You're using really lame excuses as reasons not to move in. Obviously you subconsciously don't want to move in with her, so shit or get off the pot.
my best friend was dating a guy for 3 years, it was her first boyfriend as well. Everyone always thought they would get married, she would sleepover at his apt, and they were planning on moving in after graduation (kinda similar to your situation.) This summer they decided to take a small break...after a few weeks she realized she didn't want to get back with him. Now she's dating a guy she used to have a crush on as a kid. I never thought that they would break up, but now that i see them apart there is no way that they will get back together, and shes a lot happier.
in other words, i think if youre going to take a break, its better to do it now and see where it takes you...instead of letting the relationship drag out and always having doubts in the back of your mind. You never know, it might actually help strengthen the relationship by making you realize that there is noone else out there with whom you can share such a strong connection ...its worth a try.
jagermeister
12/31/07, 06:38 AM
You sound really immature. You probably shouldn't be allowed to date.
brentkid
12/31/07, 08:34 AM
I'm sort of young compared to you but before my relationship ended back in October, it was going on three years. It's funny how our situation's are different but we feel the same about certain things.

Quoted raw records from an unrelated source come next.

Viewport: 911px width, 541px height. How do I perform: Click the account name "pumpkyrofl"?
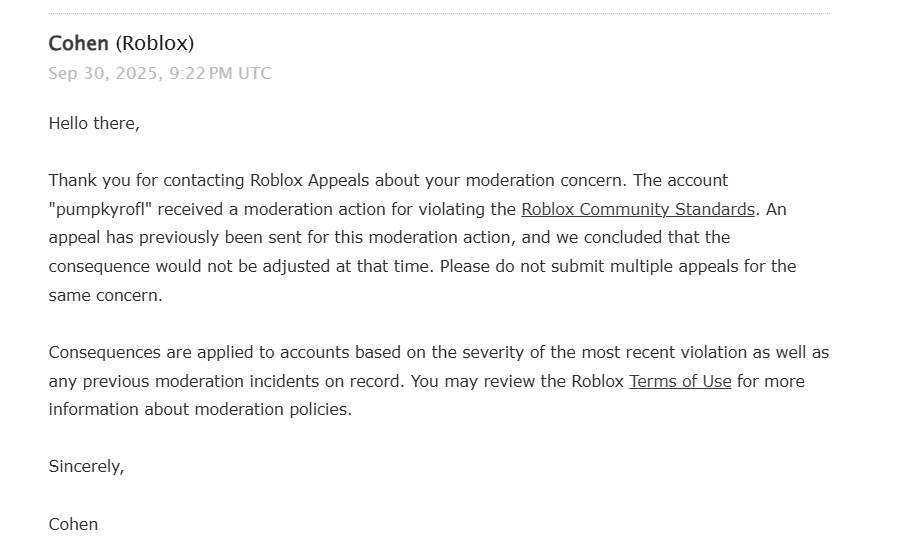pos(100,209)
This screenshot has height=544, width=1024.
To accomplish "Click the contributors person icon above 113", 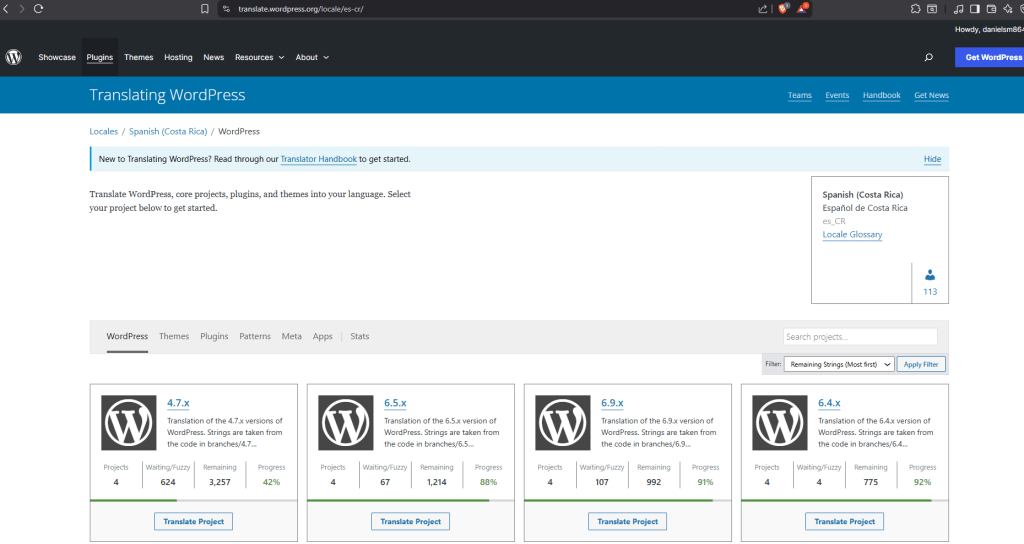I will click(x=930, y=275).
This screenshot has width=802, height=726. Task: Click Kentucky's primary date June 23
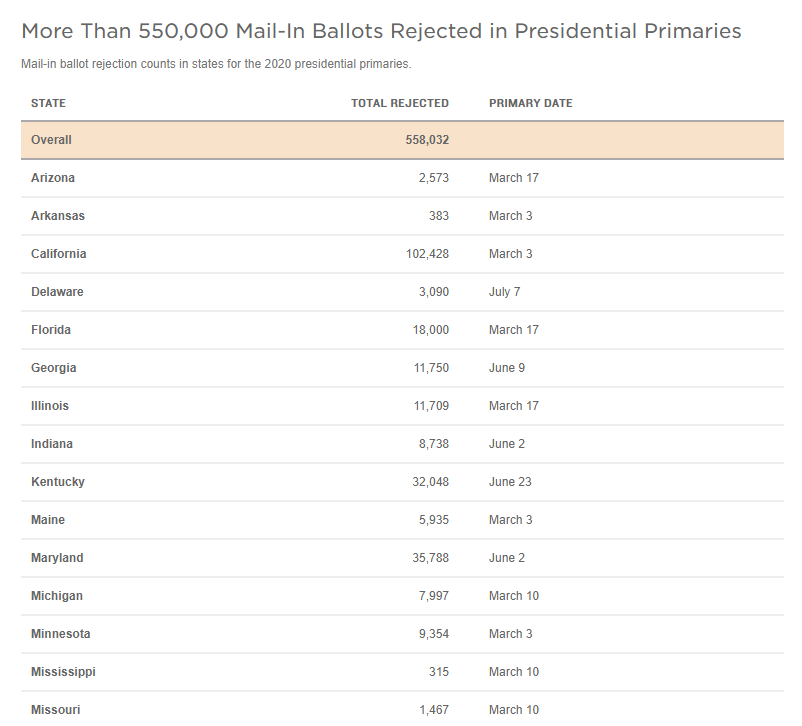pos(510,482)
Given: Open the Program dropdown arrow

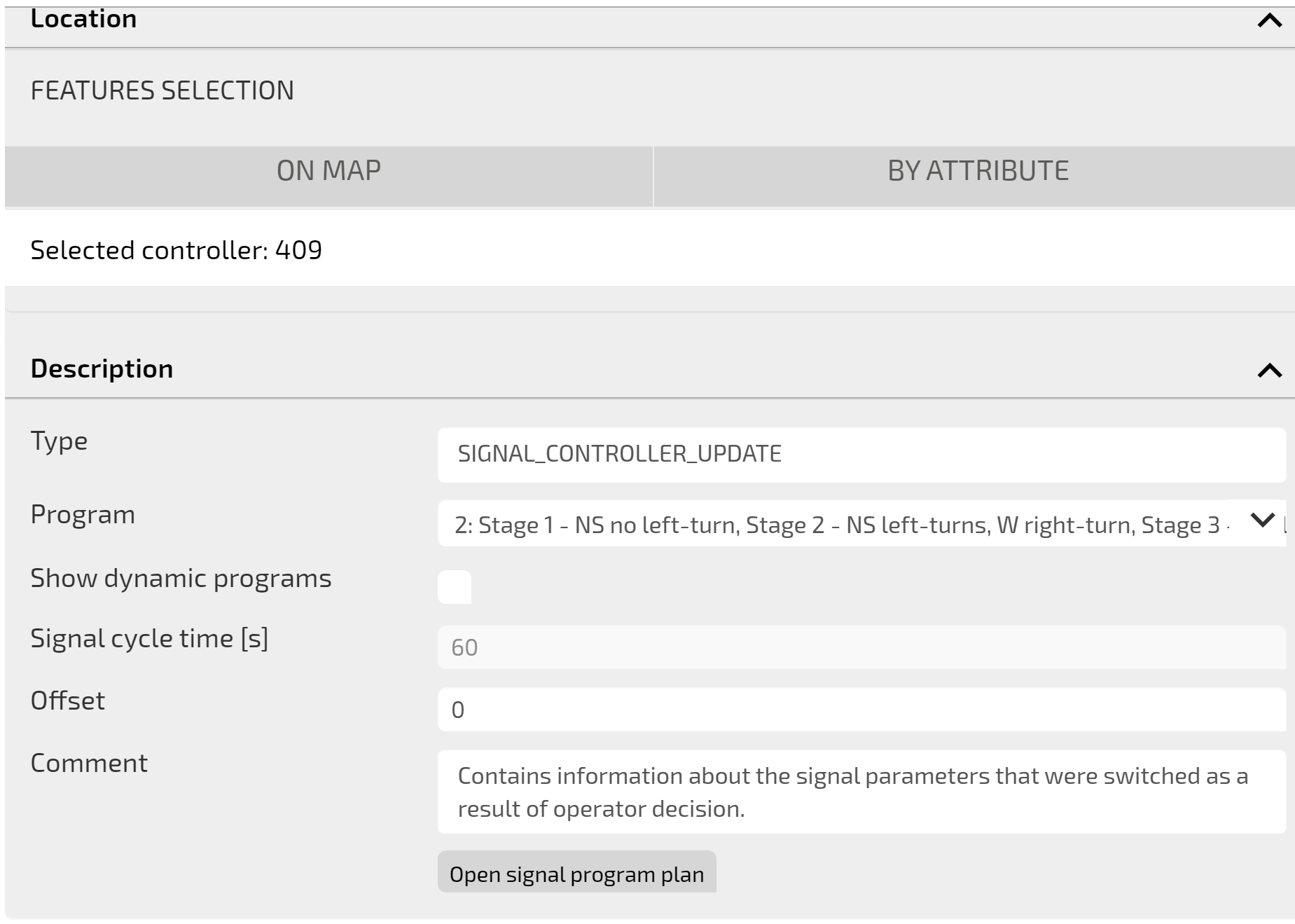Looking at the screenshot, I should [x=1262, y=520].
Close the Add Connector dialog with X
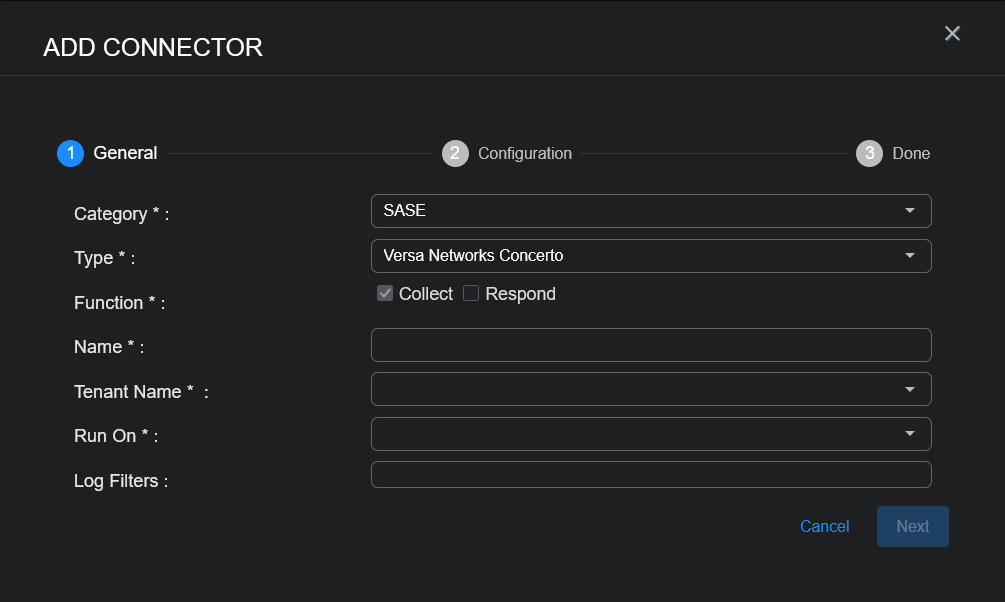1005x602 pixels. coord(952,34)
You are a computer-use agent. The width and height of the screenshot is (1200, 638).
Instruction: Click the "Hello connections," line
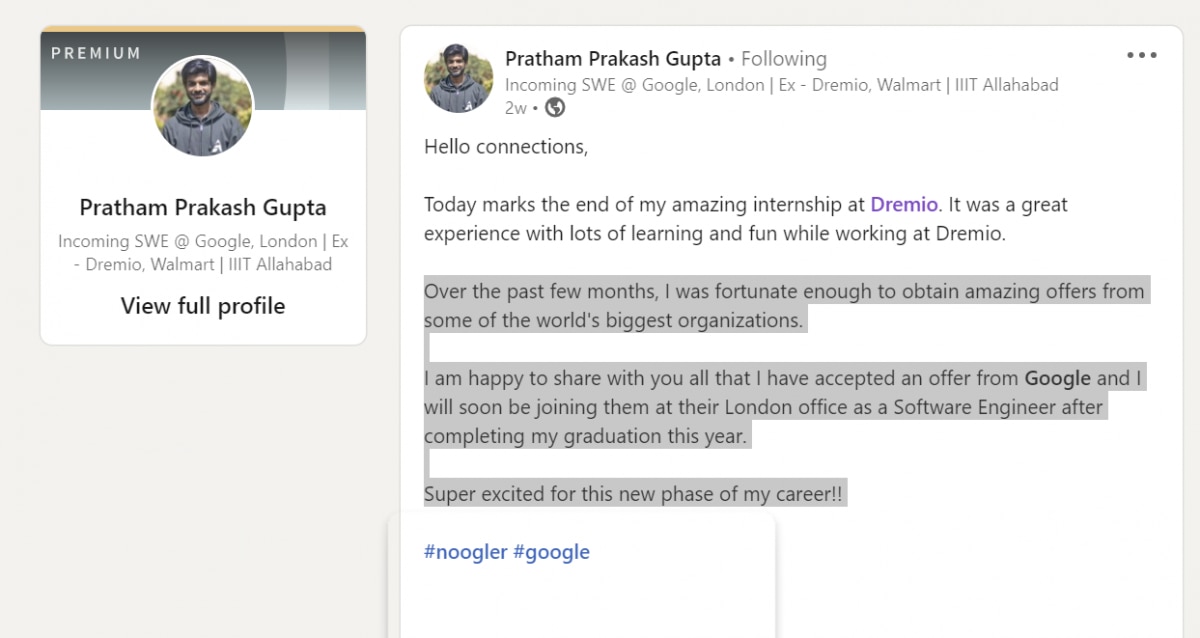pos(506,147)
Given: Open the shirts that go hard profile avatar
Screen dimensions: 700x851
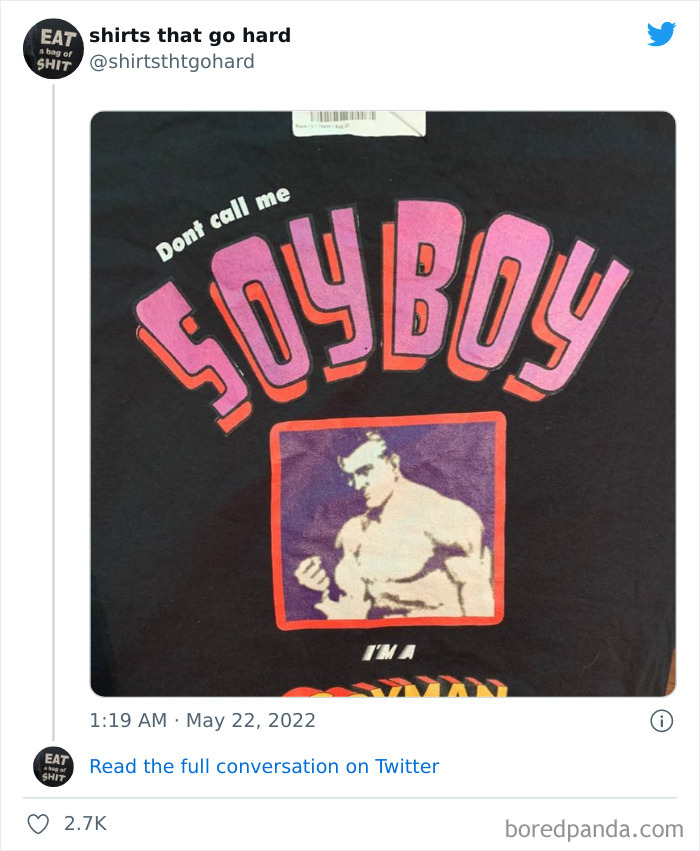Looking at the screenshot, I should click(x=53, y=49).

From time to time I would think about other girls too. Not in a way that I would ever act out on it, but I would just wonder about what would be different or what I was missing. She always talked about us getting married and for a while it freaked me out because she was my first real relationship and I didn't think we should be talking like it was permanent.
To wrap things up. She broke up with me and got together with another guy and as of last night confessed that she doesn't even care for the guy, nor does she see things going anywhere with him. So in that light, wanting to see what else is out there can come back and hit you in the face if it doesn't work out. Plus I mean, you've been in this relationship for three years. Do you really want to take the chance of ruining what you have for the sake of finding a different girl?
I think when people are even slightly unhappy in relationships they tend to wonder things like, "What am I missing outside of this relationship?" You think that there's always the next best thing out there but a lot of people come up short and find nothing. Even being on my own, I haven't come across any girls that are special. It's hard after three years because by then you're pretty comfortable with the other person and just look for their traits in other people. I mean you're twenty three so I guess the time frame is different for you. Marriage isn't a strange and foreign idea for you like it would be for me at 18. I think you need to just evaluate what you really want out of a relationship and let your girlfriend know that you believe moving in together is a really significant step that you guys need to discuss together rather than her just demanding it.